0289 - In der Hölle verschollen
Hatte es überhaupt einen Sinn?
Das Blutmonstrum erhob sich. Zwei träge wirkende Flügelschläge brachten es in die Höhe. Bill verfolgte das fliegende Ungeheuer mit seinen Blicken, sah es über seinem Kopf und hatte für einen Moment die Befürchtung, daß es landen und ihn, den Wehrlosen, vernichten konnte.
Das Monster flog weiter.
Bill atmete auf, als es landete, und er hatte sich jetzt entschlossen, mit seiner Frau ein paar Worte zu reden, auch wenn sie unter dem Bann des Satans stand.
Irgend etwas mußte doch in ihr zurückgeblieben sein. Sie hatte schon einmal die Wandlung erlebt und war aus diesem Bann herausgerissen worden.
Bill räusperte sich die Kehle frei. »Sheila, sieh mich bitte an!«
»Das tue ich die ganze Zeit über«, gab sie knapp zurück und ließ ihren Blick wieder prüfend über die Gestalt des Reporters gleiten.
»Was willst du überhaupt?«
Bill war erschreckt über den scharfen Ton seiner Frau, und die Hoffnungen sanken allmählich. »Kannst du dir das nicht denken?« fragte er trotzdem.

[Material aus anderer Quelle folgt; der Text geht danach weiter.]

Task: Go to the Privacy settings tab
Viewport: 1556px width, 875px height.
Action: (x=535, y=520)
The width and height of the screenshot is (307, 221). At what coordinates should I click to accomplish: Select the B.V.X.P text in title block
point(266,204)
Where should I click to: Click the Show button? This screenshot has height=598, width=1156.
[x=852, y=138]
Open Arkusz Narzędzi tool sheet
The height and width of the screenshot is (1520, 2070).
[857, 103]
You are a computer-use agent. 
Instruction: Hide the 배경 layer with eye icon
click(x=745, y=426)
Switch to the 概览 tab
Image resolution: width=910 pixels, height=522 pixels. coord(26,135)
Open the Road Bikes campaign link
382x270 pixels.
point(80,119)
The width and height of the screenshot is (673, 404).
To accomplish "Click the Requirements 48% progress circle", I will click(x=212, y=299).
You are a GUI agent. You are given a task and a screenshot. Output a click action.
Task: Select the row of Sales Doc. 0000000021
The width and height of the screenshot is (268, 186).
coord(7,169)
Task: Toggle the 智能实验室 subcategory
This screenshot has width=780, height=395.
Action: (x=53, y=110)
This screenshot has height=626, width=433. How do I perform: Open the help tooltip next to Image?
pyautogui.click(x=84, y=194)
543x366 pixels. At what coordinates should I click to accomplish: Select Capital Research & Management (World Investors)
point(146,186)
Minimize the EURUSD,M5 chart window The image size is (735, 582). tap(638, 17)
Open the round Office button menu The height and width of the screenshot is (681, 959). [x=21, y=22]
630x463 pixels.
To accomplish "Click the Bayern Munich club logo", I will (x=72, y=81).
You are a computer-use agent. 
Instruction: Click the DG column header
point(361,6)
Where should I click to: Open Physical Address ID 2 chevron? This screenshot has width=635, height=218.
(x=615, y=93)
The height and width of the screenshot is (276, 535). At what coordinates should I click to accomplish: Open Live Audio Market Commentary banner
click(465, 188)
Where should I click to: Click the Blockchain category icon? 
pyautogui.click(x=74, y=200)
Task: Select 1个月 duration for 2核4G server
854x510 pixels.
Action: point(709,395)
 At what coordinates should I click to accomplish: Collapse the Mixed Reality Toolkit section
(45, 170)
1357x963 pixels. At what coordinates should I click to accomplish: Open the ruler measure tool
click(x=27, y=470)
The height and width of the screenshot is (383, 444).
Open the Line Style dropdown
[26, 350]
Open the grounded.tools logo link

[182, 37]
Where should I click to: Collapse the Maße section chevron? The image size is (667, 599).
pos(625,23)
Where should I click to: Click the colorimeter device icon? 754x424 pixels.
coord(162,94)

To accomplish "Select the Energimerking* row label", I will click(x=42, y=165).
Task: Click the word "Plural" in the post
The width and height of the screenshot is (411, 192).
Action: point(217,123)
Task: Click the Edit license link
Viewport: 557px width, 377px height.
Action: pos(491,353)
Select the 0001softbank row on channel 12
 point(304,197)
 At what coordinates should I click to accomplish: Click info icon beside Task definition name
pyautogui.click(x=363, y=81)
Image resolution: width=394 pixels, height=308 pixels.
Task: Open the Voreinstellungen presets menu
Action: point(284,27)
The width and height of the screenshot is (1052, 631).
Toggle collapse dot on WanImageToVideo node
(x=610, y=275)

»Natürlich kann ich es mir denken. Aber du irrst dich, wenn du auf mich setzt. Ich werde dich nicht befreien. Erst wenn mir der Teufel den Auftrag gibt.«
»Ich bin kein Fremder für dich«, sagte der Reporter. »Wir sind verheiratet, Sheila…«
»Das waren wir. Jetzt ist ein anderer mein Gatte!«
Bill stöhnte auf. Er fragte nicht weiter, wer dieser andere war, das konnte er sich denken. »Du bezeichnest also den Satan als deinen Gatten. Mit allen Konsequenzen?«
Sheila nickte sehr schnell. »Ja, mit allen.«
Aus Bills Gesicht wich das Blut. »Und du würdest für ihn alles tun, Sheila?«
»Sicher.«
»Auch morden?«
»Ich weiß nicht, was der Teufel von seinen Dienern alles verlangt. Ich müßte mich mal mit Jane Collins in Verbindung setzen. Sie kann es mir bestimmt sagen.«
»Willst du auch eine Hexe werden?«
»Was gibt es für einen Unterschied zwischen einer Dienerin des Satans und einer Hexe?«
»Eigentlich kaum einen«, gab Bill zu.
»Also sind wir uns ähnlich.«
Der Reporter schüttelte den Kopf. Es war grauenhaft. Er hatte in der letzten Zeit so oft Gespräche mit seiner Frau geführt, und er war immer wieder enttäuscht worden. Sheila stand auf der Seite des Teufels. Davon biß keine Maus den Faden ab.
»Hast du es aufgegeben, mich anzubetteln?« fragte sie.
»Betteln nennst du das?«
Sheila lachte. Es klang gemein und schmutzig. »Du kannst auch winseln dazu sagen. Mehr ist es nämlich nicht.«
»Kannst du dir nicht mehr vorstellen, Sheila, daß ein Mensch an seinem Leben hängt?«
»Doch, das kann ich. Vielleicht gibt dir der Satan eine Chance, mein Lieber.«
»Er würde mich freilassen?« Skeptisch klang die Frage des Reporters.
»Das gerade nicht. Aber es könnte möglich sein, daß er dich vor die Alternative stellt. Du bleibst am Leben, wenn du ebenfalls sein treuer Diener wirst.«
»Nie!«
»Ich hätte dich für klüger gehalten, Bill.«
»Solange ich lebe, Sheila, werde ich gegen den Satan kämpfen. Und wenn es das letzte ist, was ich tue. Aber ich denke auch an meinen Sohn. Er soll kein Opfer des Teufels…«
»Johnny wird ein Teufelskind. Dafür sorge ich!«
Bill blieb die Luft weg, als er eine Mutter so über ihr Kind reden hörte. Er schaute Sheila an, sah dieses glatte Gesicht ohne Gefühl und nickte, bevor er flüsterte: »Ich glaube dir, Sheila. Ich glaube fest daran, daß du tatsächlich so verbrecherisch sein wirst und deinen eigenen Sohn dem Satan opferst.«
Sheila lächelte nur.
Es hatte selten Situationen gegeben, in denen sich der Reporter so hilflos gefühlt hatte wie in diesen Augenblicken. Er konnte einfach nichts machen. Seit der Satan seine Klauen nach Sheila ausgestreckt hatte, war alles anders geworden.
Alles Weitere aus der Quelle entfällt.